Year A Proper 28, 15 November 2020
Eucharist and Video Services from St. James the Less Episcopal, Ashland, VA
Stewardship Ingathering Sunday
Collect: Blessed Lord, who caused all holy Scriptures to be written for our learning: Grant us so to hear them, read, mark, learn, and inwardly digest them, that we may embrace and ever hold fast the blessed hope of everlasting life, which you have given us in our Savior Jesus Christ; who lives and reigns with you and the Holy Spirit, one God, for ever and ever. Amen.
Jesus said, “It is as if a man, going on a journey, summoned his slaves and entrusted his property to them; to one he gave five talents, to another two, to another one, to each according to his ability. Then he went away. The one who had received the five talents went off at once and traded with them, and made five more talents. In the same way, the one who had the two talents made two more talents. But the one who had received the one talent went off and dug a hole in the ground and hid his master’s money. After a long time the master of those slaves came and settled accounts with them. Then the one who had received the five talents came forward, bringing five more talents, saying, ‘Master, you handed over to me five talents; see, I have made five more talents.’ His master said to him, ‘Well done, good and trustworthy slave; you have been trustworthy in a few things, I will put you in charge of many things; enter into the joy of your master.’ And the one with the two talents also came forward, saying, ‘Master, you handed over to me two talents; see, I have made two more talents.’ His master said to him, ‘Well done, good and trustworthy slave; you have been trustworthy in a few things, I will put you in charge of many things; enter into the joy of your master.’ Then the one who had received the one talent also came forward, saying, ‘Master, I knew that you were a harsh man, reaping where you did not sow, and gathering where you did not scatter seed; so I was afraid, and I went and hid your talent in the ground. Here you have what is yours.’ But his master replied, ‘You wicked and lazy slave! You knew, did you, that I reap where I did not sow, and gather where I did not scatter? Then you ought to have invested my money with the bankers, and on my return I would have received what was my own with interest. So take the talent from him, and give it to the one with the ten talents. For to all those who have, more will be given, and they will have an abundance; but from those who have nothing, even what they have will be taken away. As for this worthless slave, throw him into the outer darkness, where there will be weeping and gnashing of teeth.’”
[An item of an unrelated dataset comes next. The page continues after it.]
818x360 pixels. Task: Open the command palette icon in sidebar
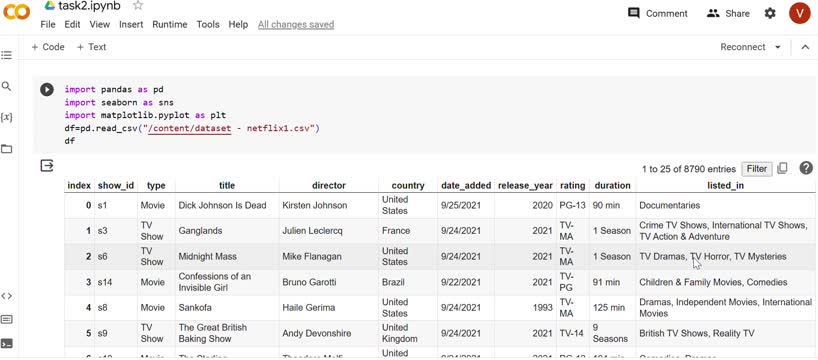pos(6,319)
I am your priest. I pray that you trust me, and believe me when I speak. Today’s lectionary reading was the one assigned. I did not jimmy or switch out anything. We could not have a better reading for our Ingathering Stewardship Sunday that I could think of. So as well delve into one of the most popular parables, one that most think they know, we can easily explore Stewardship, too.
The average for a measure of a talent was around 33 kg of gold when it was considered money. It fluctuated by culture, but let’s go with that. One kilo of gold this week was $60,500. Therefore a talent, in today’s monetization was just shy of $2 million dollars. ($1,996,500) How does that change the story?
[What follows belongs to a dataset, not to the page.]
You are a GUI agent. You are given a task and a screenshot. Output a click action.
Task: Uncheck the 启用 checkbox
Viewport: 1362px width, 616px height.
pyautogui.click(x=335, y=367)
We are not talking small potatoes here. We are speaking of significant wealth, and these slaves, let us not mince words by calling them servants. These owned souls were given great responsibilities, and were entrusted with great wealth when their Master departed. By reducing down the meaning of Talent, we belittle the wealth in our hands!
Somewhere along the way something happened, and in English, the word shifted definition. We had a virtual “Talentless Talent Show” this summer. With the word Talent meaning a skill or gift, it is a very different reading. But with it being wrapped up in massive value, $2 Million to $10 Million, we see a different story altogether.
These folks left at home in the story had choices to make to steward their Master’s money. So with that in mind, I want us to look at the full meaning of Stewardship. In Church-ese it cues the feelings that we are begging to make it through the next year, but it is so much more than that.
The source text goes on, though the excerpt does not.